Mailing List AE-List@media-motion.tv ? Message #41678
From: Teddy Gage <teddygage@gmail.com>
Subject: Re: [AE] The Future of the Mac Pro in Video Post
Date: Mon, 16 Jan 2012 16:33:18 -0500
To: After Effects Mail List <AE-List@media-motion.tv>
    But that's the whole issue. Nobody's sure if there will even BE another generation of mac pros. It's been 18 months since the last refresh already. And if you're a studio faced with upgrading one more round, and then not having support or a continued upgrade path after that, you're not going to be investing thousands of dollars in apple hardware. it would be suicide. This isn't even factoring in the FCP X lack of tape output, EDLs, etc... and a clearly "prosumer" oriented refocus. The statistic I came away with from that article was that Apple's entire Pro annual market sales equal one day of a new iPad release.
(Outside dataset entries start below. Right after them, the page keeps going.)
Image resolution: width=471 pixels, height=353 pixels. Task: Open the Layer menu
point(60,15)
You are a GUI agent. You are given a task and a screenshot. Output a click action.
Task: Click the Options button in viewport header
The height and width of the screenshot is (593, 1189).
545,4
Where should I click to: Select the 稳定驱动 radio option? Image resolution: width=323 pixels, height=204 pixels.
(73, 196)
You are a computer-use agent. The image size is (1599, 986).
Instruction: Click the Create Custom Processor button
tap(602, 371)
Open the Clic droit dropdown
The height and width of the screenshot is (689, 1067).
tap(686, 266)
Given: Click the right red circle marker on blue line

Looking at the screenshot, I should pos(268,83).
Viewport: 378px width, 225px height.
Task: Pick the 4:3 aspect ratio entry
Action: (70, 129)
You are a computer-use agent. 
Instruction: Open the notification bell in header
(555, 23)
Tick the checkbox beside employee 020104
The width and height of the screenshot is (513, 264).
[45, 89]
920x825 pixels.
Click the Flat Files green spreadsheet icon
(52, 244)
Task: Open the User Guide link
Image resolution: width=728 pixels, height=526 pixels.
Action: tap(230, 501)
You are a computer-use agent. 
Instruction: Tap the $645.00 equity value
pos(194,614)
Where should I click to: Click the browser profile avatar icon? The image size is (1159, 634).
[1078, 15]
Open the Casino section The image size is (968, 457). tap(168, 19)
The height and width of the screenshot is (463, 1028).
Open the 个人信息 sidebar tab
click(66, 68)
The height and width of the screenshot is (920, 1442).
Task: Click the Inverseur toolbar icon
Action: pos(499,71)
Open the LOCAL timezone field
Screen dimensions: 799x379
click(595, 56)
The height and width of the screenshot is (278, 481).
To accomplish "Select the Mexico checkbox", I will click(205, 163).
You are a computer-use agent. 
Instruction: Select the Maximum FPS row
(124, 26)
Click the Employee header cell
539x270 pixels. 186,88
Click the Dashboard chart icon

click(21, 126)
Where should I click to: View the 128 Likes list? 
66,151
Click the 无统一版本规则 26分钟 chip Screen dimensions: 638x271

Sure the "new" features are nice but Premiere had CUDA, speech-to-text and multithreading almost a year before X. FCP 7.0 / X will no longer be relevant in the pro video space in two years. Maybe less..

On Mon, Jan 16, 2012 at 3:46 PM, James Culbertson <albion@speakeasy.net> wrote:
I imagine most video pros will want to stick with a MacPro for at least one more generation before depending upon Thunderbolt extensively.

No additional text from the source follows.